Results from Sunday’s local and legislative elections in 15 states appeared to bolster the prospects for reform of key state sectors. But the process also raised questions about the direction of Mexico's democracy as stories of violence surged along with allegations of vote-buying and voter intimidation – vices that were supposed to be stamped out as the country moved from one-party rule to competitive elections.

The governing Institutional Revolutionary Party (PRI) won the mayor's office in eight state capitals and most of the legislative races in play, as more than 900 municipalities and 12 state congresses were contested. The opposition National Action Party (PAN) claimed city halls in five state capitals and several border cities, and led the gubernatorial race in Baja California – where it has ruled since 1989 – until an error in the preliminary vote count system forced electoral officials to order a recount.

The mood for many, however, was summed up in the popularity of Morris, a “candigato” ("candidate cat") "running" for mayor of Xalapa in Veracruz state on promises of getting rid of the "rats," as many Mexicans call politicians. Morris garnered more than 150,000 Facebook followers and captured international attention, with his promoters claiming he drew more support than a small party. He embodied evidence of democratic growing pains that were discouraging to some, especially after the optimism of Mexico opening up politically and the PAN unseating the PRI in 2000 after a seven-decade hold on the presidency.

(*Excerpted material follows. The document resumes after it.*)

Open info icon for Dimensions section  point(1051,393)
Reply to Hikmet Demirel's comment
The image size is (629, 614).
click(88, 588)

“We were going in the right direction 12 years ago,” says Jeffrey Weldon, head of the political science department at the Autonomous Technological Institute of Mexico in Mexico City. “We’re going in the wrong direction now.... We're seeing a lot more violence.”

Democratically speaking, Mexico is still miles ahead of where it was decades ago, when ballot boxes were stuffed and stories abounded of PRI electoral operators plying poor voters with sandwiches and sodas and then taking them to the polls. Voters now regularly throw out parties governing poorly. President Obama said in a May speech to Mexican students that he saw a “deepening democracy” in their country. President Enrique Peña Nieto wrote Monday on his presidential blog, “Yesterday’s elections confirm the strength and validity of our democracy,” while also acknowledging, “They also leave clear that there are spaces of opportunity for perfecting them.”

Not what it may seem

The reasons for old practices persisting can be counterintuitive.

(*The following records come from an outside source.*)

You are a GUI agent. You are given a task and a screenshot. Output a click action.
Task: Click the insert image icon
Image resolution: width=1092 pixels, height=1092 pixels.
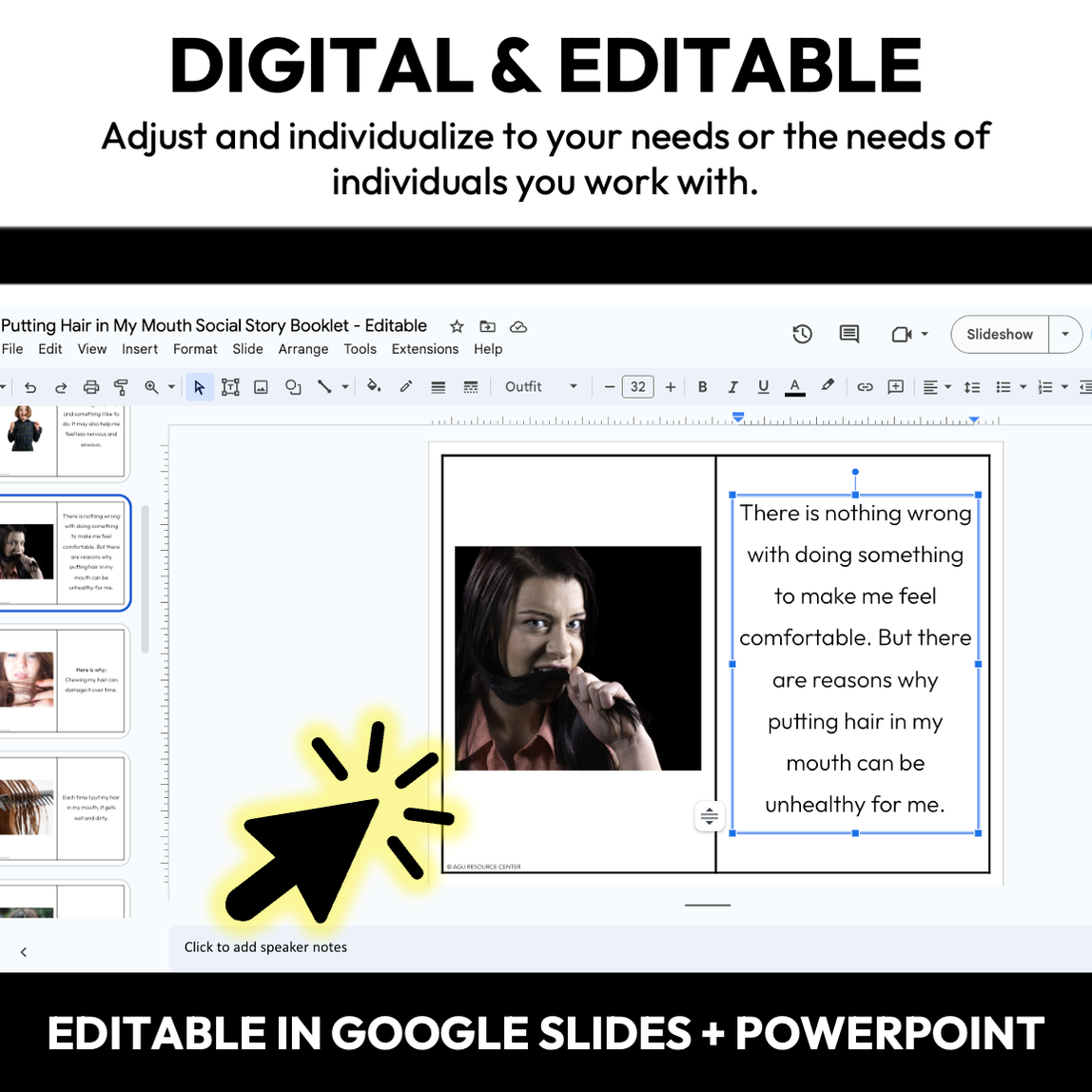click(261, 387)
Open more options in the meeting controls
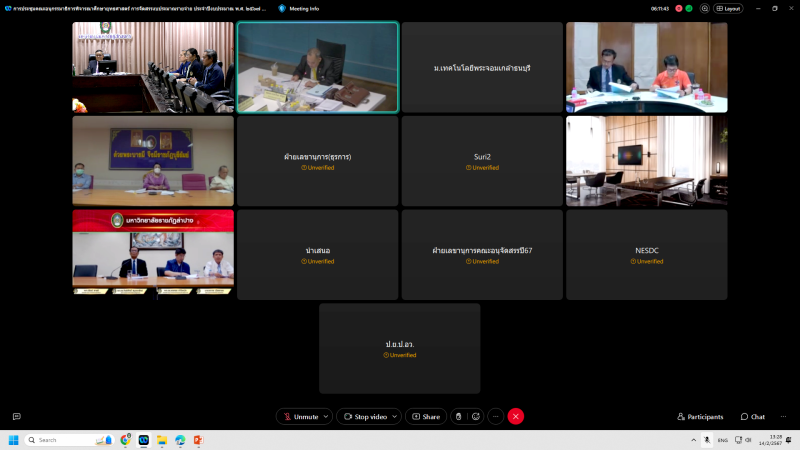The width and height of the screenshot is (800, 450). point(495,416)
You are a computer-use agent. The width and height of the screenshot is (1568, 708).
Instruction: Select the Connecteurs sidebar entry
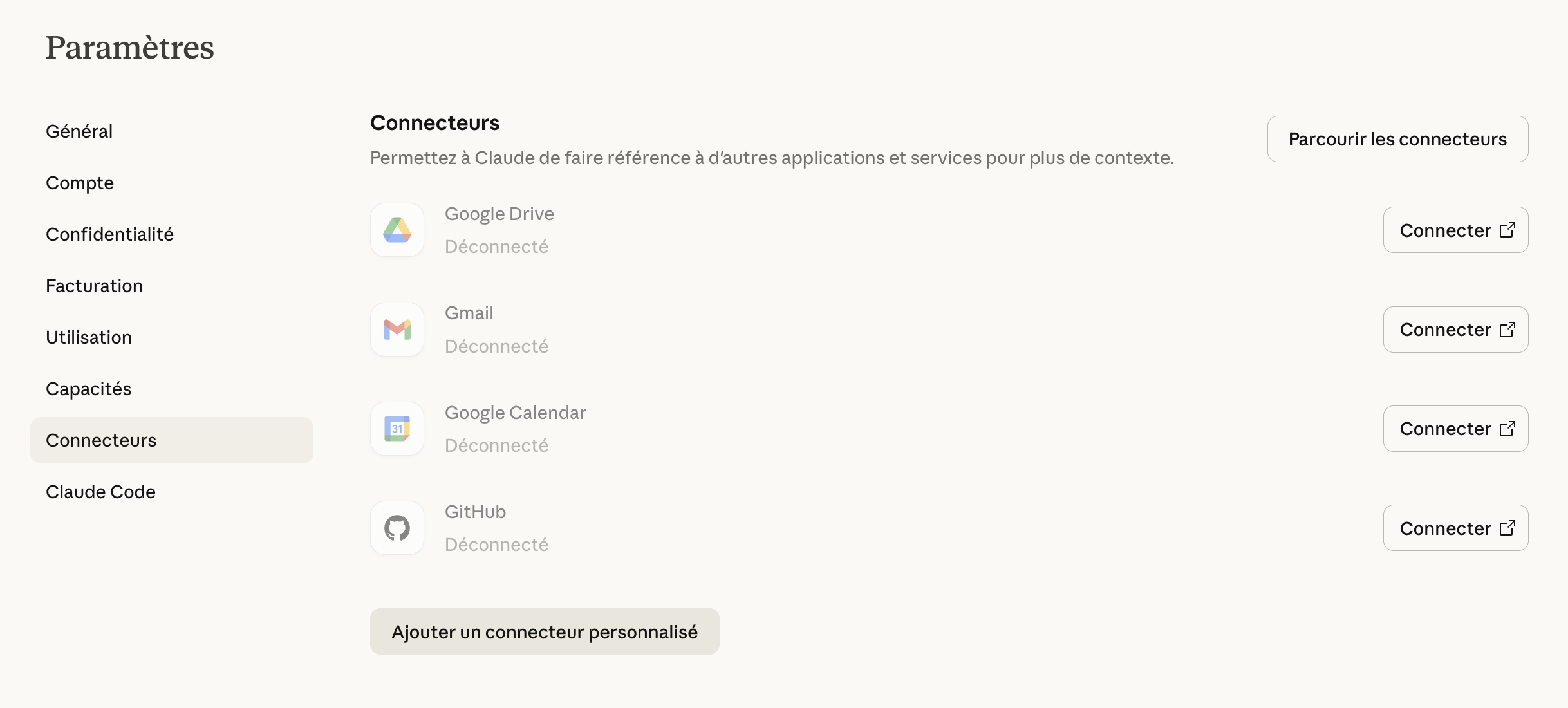(x=101, y=440)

The nongovernmental group Alianza Cívica, for example, has reported an increase in vote buying in the last two federal elections – something Mr. Weldon attributed in part to an election reform approved in 2007. The reforms outlawed paid political advertising and gave parties free access to the airwaves, leaving them more money for their ground games.

Ironically, increased competition could be fomenting violence, too. More than 20 candidates were kidnapped or killed during the campaign, the Spanish newspaper El País reported, while a 45-member group of provocateurs, which included ex-police, was arrested in Cancún on Sunday. A 17-year-old filming the PRI distributing giveaways was stabbed to death in Veracruz, local media reported.

“There are far fewer single-party dominated municipalities than before, thus exacerbating the competition,” says George Grayson, government professor at the College of William and Mary in Williamsburg, Va. “Violence has become an increasing popular manner to settle disputes.”

Mr. Grayson cites problems with Mexico’s state governors, too. The 31 governors previously served at the pleasure of the president, but now enjoy considerable autonomy and exert influence over local congresses, courts, and electoral institutes. 

Mexico “is backsliding away from democracy because of these governors,” Mr. Grayson argues.

Threatening to withdraw from a key pact

Opposition leaders’ objections to social programs allegedly being used for electoral purposes, as well as their contentions that PRI governors were unduly influencing the recent elections, threatened to undo an agreement between the three big political parties and the president known as the Pacto por México. The parties signed the Pacto to promote reforms in areas such as education, energy, and taxation, but the PAN and left-wing Democratic Revolution Party (PRD) suspended their participation briefly in April until agreements were struck with the federal government to improve election monitoring.

Weldon posits that the opposition parties will use the Pacto to address grievances that have not been addressed to their satisfaction by a tribunal, such as allegations that the PRI overspent in the 2012 vote – charges the party and president deny.

“Opposition parties may feel that they can’t get satisfaction out of the judicial part of the electoral process as much as they used to,” Weldon says. “They may feel that the way to get a better bargain is through the Pacto.”